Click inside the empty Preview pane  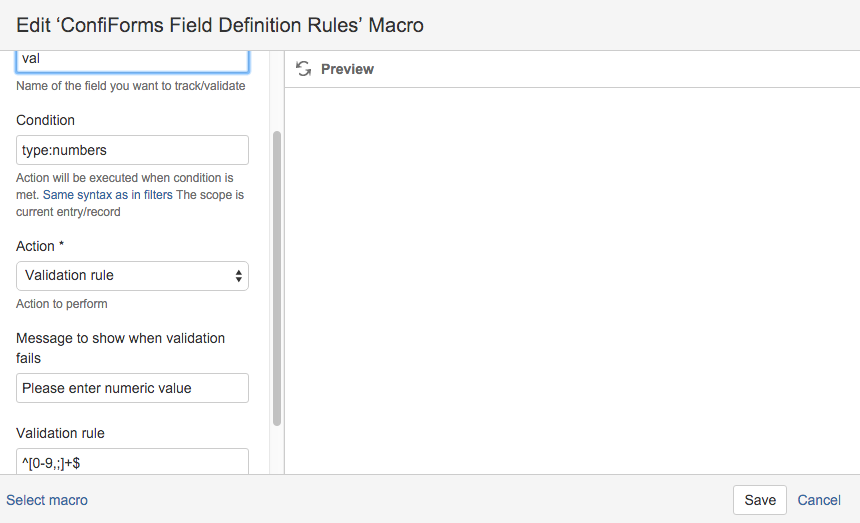click(x=572, y=281)
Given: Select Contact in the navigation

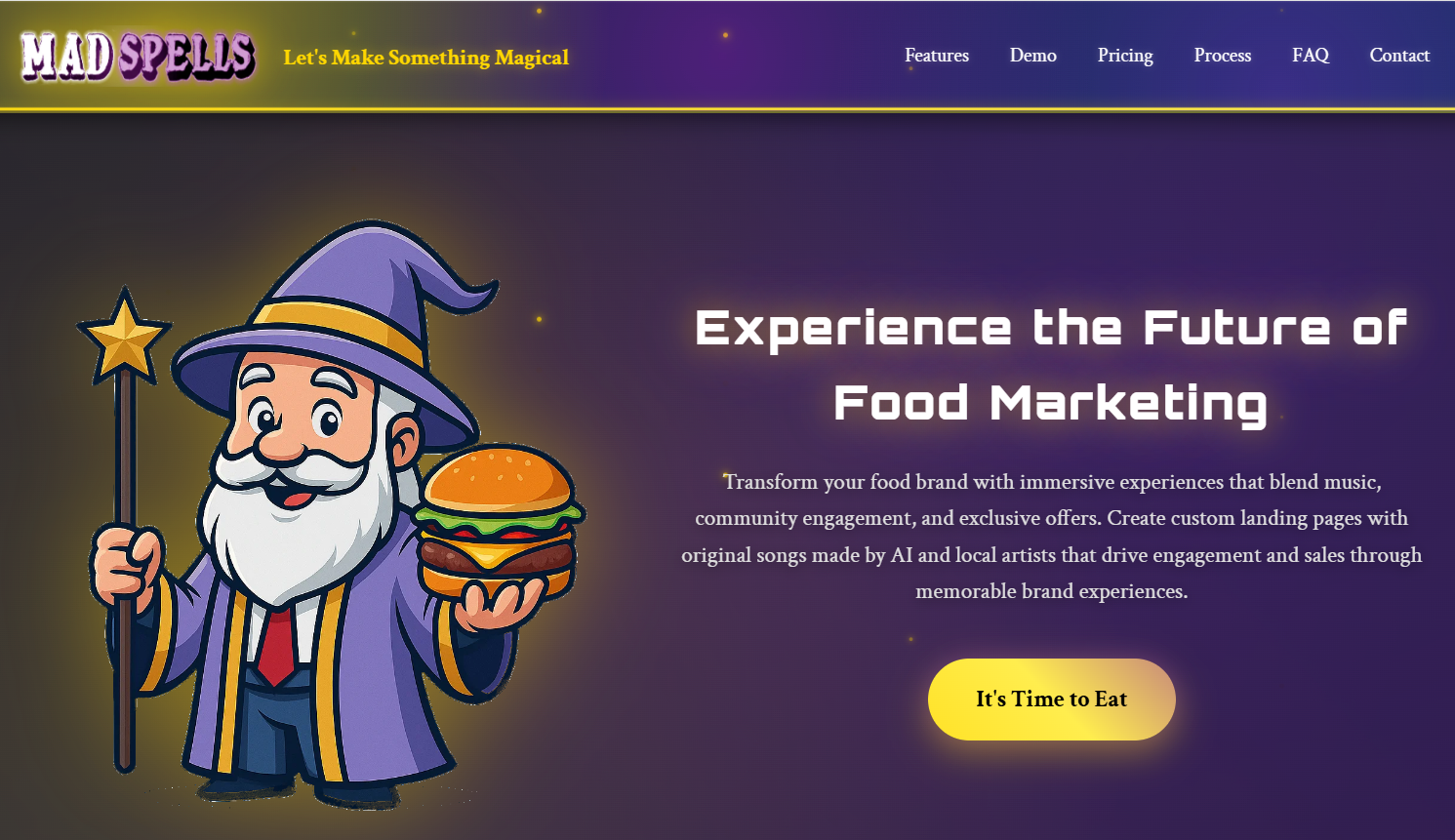Looking at the screenshot, I should pos(1399,56).
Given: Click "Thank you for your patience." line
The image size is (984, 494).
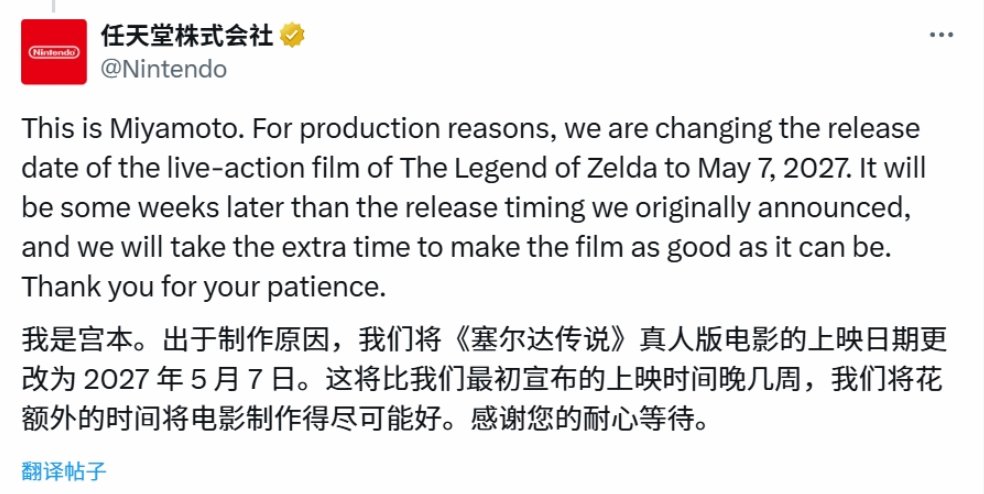Looking at the screenshot, I should 203,287.
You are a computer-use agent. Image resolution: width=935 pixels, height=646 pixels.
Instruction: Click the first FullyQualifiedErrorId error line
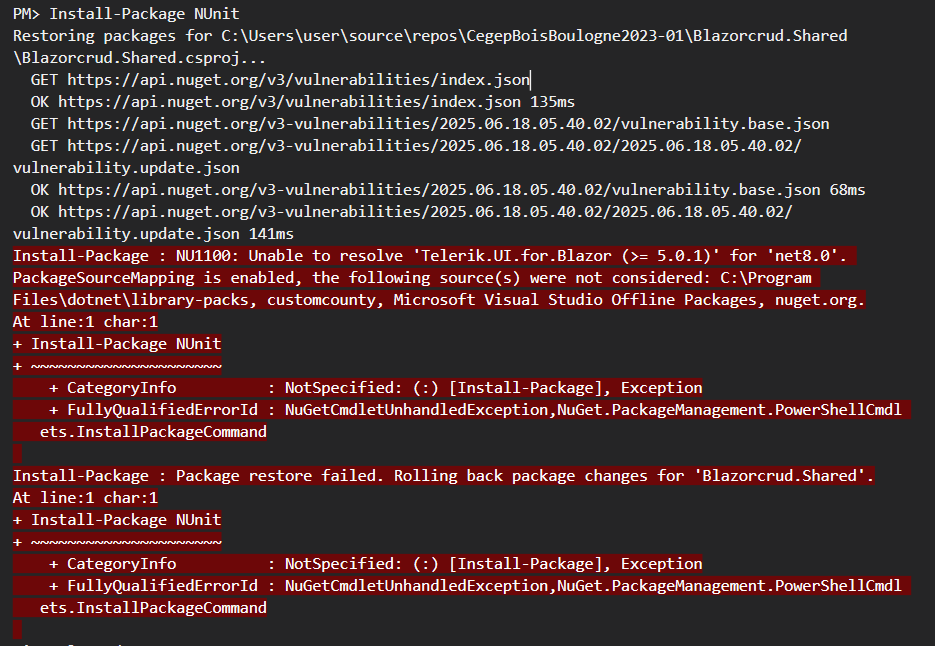(475, 410)
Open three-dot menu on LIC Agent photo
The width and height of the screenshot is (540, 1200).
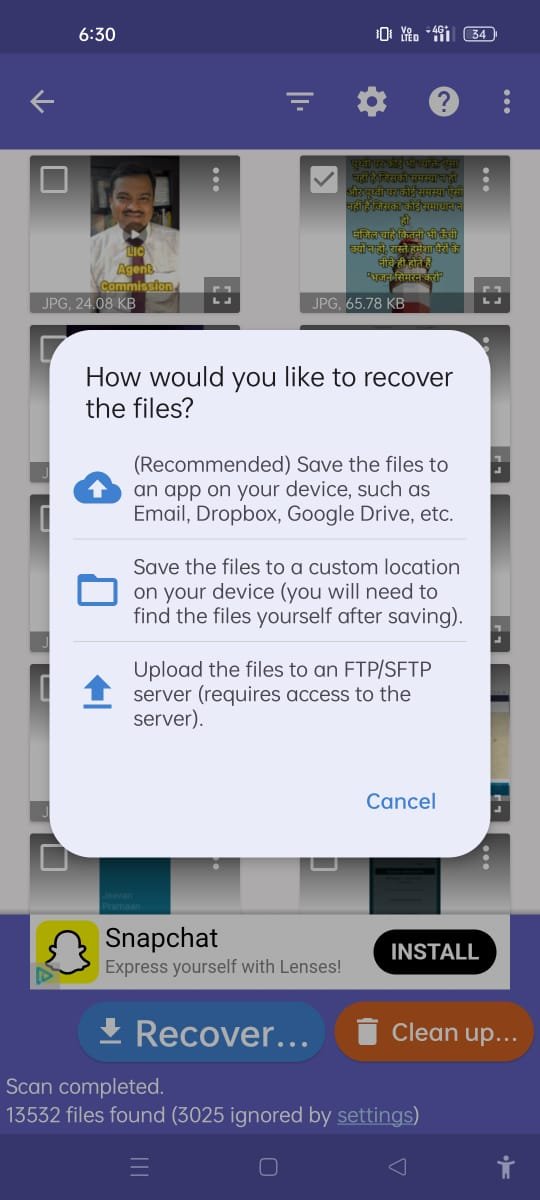pos(216,179)
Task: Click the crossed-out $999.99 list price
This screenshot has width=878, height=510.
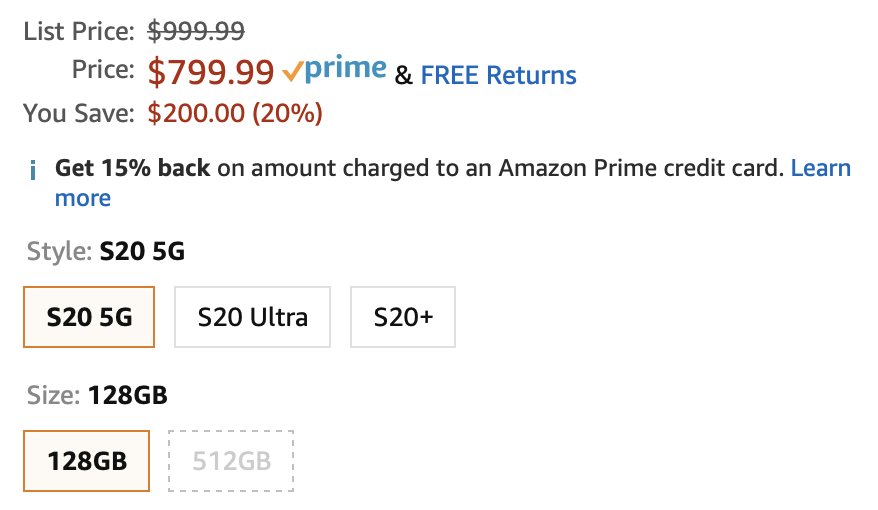Action: point(196,31)
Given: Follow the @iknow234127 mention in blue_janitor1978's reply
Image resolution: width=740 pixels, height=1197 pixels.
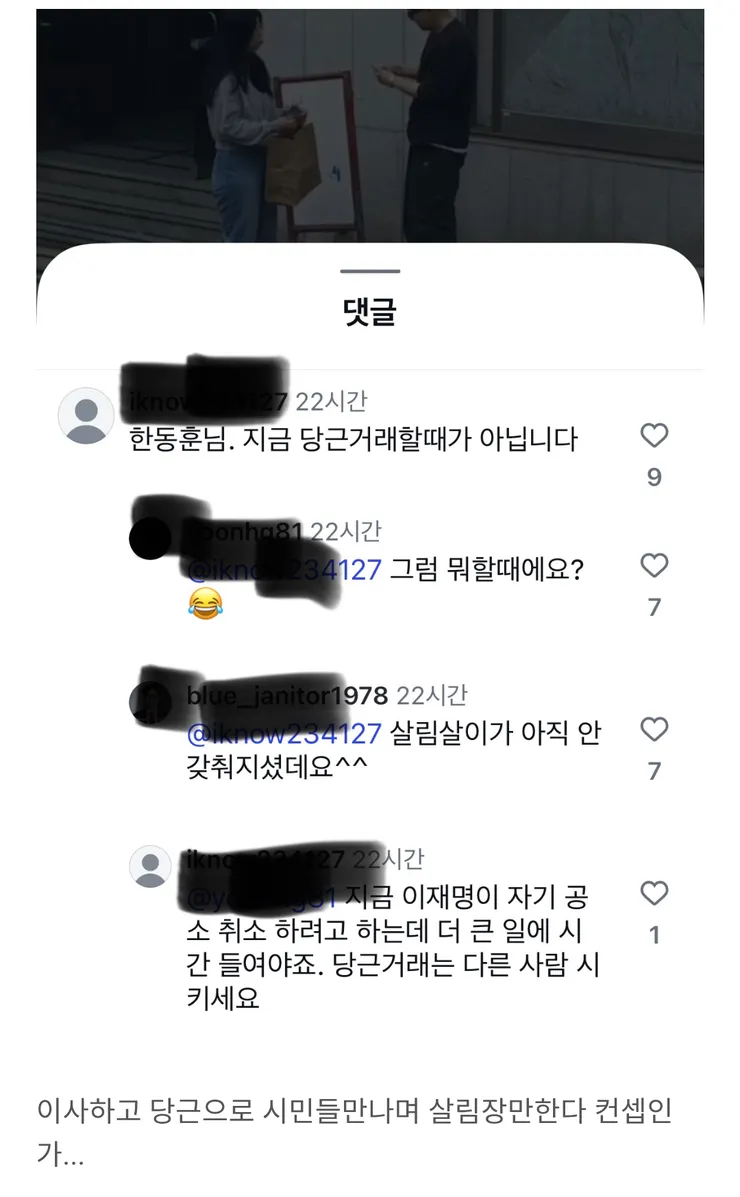Looking at the screenshot, I should coord(284,734).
···
What you have to do |
Find the line with "The image size is (984, 494).". Reproduce it and every line after it through the last line above exactly, leaving out the pictures.

Output for this exercise |
The image size is (984, 494).
Looking at the screenshot, I should 203,287.
You are a computer-use agent. Image resolution: width=935 pixels, height=646 pixels.
Instruction: Click the first FullyQualifiedErrorId error line
(475, 410)
Open three-dot menu on LIC Agent photo
The width and height of the screenshot is (540, 1200).
pos(216,179)
Task: Click the crossed-out $999.99 list price
This screenshot has width=878, height=510.
Action: point(196,31)
Given: Follow the @iknow234127 mention in blue_janitor1978's reply
Image resolution: width=740 pixels, height=1197 pixels.
Looking at the screenshot, I should coord(284,734).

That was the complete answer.